TEXT ZUM LESEN
□ □ □ □ □ □ □
2014 war in puncto Arzneimittelkosten eine Nagelprobe für das Gesundheitssystem: Schon vorher war klar, dass der gesetzliche Zwangsrabatt für Arzneimittel von 14 auf sieben Prozent sinken würde. Mit den neuen Präparaten gegen Hepatitis C kam dann auch noch eine Durchbruchsinnovation dazu, die es so noch selten gegeben hatte. Auch für Patienten mit Rheuma und Multipler Sklerose gab es neue Therapien. Das sprengt die Kassen der Kassen – so hatten Mahner im vergangenen Jahr gewarnt.
Und sie hatten Unrecht, wie der Arzneimittel-Atlas 2014 belegt, den das IGES-Institut im Auftrag des vfa erstellt hat und der heute vorgestellt wurde. Um 2,95 Milliarden Euro sind die Ausgaben für Arzneimittel im vergangenen Jahr gestiegen, auf insgesamt 33,3 Milliarden Euro. Damit liegen die Ausgaben erstmals wieder über dem Niveau von 2010, als sie mit Einführung des Zwangsrabattes künstlich abgesenkt wurden. Dessen teilweise Rückstufung ist alleine für fast die Hälfte des Kostenanstiegs verantwortlich. Bedeutende Innovationen machen den größten Teil der zweiten Hälfte aus. „Im Fünf-Jahres-Vergleich haben die Arzneimittelausgaben damit den geringsten Anstieg aller Posten bei den GKV-Ausgaben“, sagte Institutsleiter Prof. Bertram Häussler.
AMNOG ist eine Versorgungshürde
Wie atypisch das Jahr 2014 war, zeigte ein Gutachten zum Arzneimittelmarktneuordnungsgesetz (AMNOG), das der BPI ebenfalls heute vorgelegt hat. Prof. Dr. Dieter Cassel (Universität Duisburg Essen) und Prof. Dr. Volker Ulrich (Universität Bayreuth) zeigen darin, dass Innovationen seit 2011 nur selten verschrieben werden – die neuen Hepatitis C Therapien waren 2014 also eine ungewöhnliche Ausnahme. „Das AMNOG hat sich bisher als Markteintritts- und als Versorgungshürde erwiesen“, bilanzierte Ulrich. Es habe sich zum reinen Kostendämpfungsgesetz entwickelt, das die Versorgung der Patienten hintanstelle. Auch die Wirtschaftlichkeit innovativer Therapien habe das Gesetz nicht im Blick. Dabei sei diese die maßgebliche Grundlage für die Investition in die Erforschung neuer Arzneimittel.
□ □ □ □ □ □ □
Gespeicherte Dateneinträge
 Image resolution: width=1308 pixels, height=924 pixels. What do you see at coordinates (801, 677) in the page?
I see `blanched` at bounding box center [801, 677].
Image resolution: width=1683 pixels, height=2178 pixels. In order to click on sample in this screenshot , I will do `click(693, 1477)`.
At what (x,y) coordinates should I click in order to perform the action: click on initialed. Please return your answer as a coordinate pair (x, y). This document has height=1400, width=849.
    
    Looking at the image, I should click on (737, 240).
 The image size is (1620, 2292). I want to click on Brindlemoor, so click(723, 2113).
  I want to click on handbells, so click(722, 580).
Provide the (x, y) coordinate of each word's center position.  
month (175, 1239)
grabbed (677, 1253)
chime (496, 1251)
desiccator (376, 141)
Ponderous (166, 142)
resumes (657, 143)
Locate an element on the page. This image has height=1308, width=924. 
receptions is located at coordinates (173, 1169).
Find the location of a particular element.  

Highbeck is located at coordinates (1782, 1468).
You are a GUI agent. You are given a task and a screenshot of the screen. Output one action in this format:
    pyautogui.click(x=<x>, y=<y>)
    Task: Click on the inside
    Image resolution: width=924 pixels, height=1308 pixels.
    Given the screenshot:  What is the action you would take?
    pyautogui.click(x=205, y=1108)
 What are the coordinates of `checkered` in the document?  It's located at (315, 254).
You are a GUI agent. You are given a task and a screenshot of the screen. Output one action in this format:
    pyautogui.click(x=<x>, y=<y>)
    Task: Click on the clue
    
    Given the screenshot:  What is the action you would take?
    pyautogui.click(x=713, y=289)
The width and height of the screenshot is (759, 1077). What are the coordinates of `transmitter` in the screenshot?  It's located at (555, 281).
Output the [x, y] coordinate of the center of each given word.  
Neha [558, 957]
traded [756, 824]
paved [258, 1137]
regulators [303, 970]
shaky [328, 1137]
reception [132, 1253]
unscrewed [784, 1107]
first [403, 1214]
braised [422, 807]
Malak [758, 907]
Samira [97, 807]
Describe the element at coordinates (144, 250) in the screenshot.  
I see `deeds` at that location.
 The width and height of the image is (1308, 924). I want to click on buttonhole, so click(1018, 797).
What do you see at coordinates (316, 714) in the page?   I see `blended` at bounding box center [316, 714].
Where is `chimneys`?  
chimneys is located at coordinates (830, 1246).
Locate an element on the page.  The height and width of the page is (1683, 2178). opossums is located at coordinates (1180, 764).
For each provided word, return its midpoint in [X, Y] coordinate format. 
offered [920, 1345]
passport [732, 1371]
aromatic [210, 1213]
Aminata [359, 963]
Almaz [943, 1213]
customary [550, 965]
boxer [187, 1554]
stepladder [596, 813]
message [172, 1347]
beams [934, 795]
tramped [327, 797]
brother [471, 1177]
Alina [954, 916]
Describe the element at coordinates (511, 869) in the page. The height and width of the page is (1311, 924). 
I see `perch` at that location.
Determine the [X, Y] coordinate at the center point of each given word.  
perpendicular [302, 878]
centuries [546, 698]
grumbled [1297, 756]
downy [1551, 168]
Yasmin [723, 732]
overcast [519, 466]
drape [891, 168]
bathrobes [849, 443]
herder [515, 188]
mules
□ □ □ □ □ □ □
VERSTÄNDNIS PRÜFEN
a) Beantworte mithilfe des Textes über die Arzneimittelausgaben 2014 die folgenden Fragen:
(i) Auf wie viel Prozent sank der gesetzliche Zwangsrabatt für Arzneimittel?
(ii) Wie hoch waren die Ausgaben für Arzneimittel im vergangenen Jahr insgesamt?
(iii) An welcher Universität ist Prof. Dr. Volker Ulrich tätig?
b) Nenne alle Krankheiten, für die der Text über die Arzneimittelausgaben 2014 neue Präparate oder Therapien erwähnt.

ANTWORTEN
a)
(i) Auf sieben Prozent (vorher 14 Prozent).
(ii) Auf insgesamt 33,3 Milliarden Euro.
(iii) An der Universität Bayreuth.

b) Hepatitis C, Rheuma, Multiple Sklerose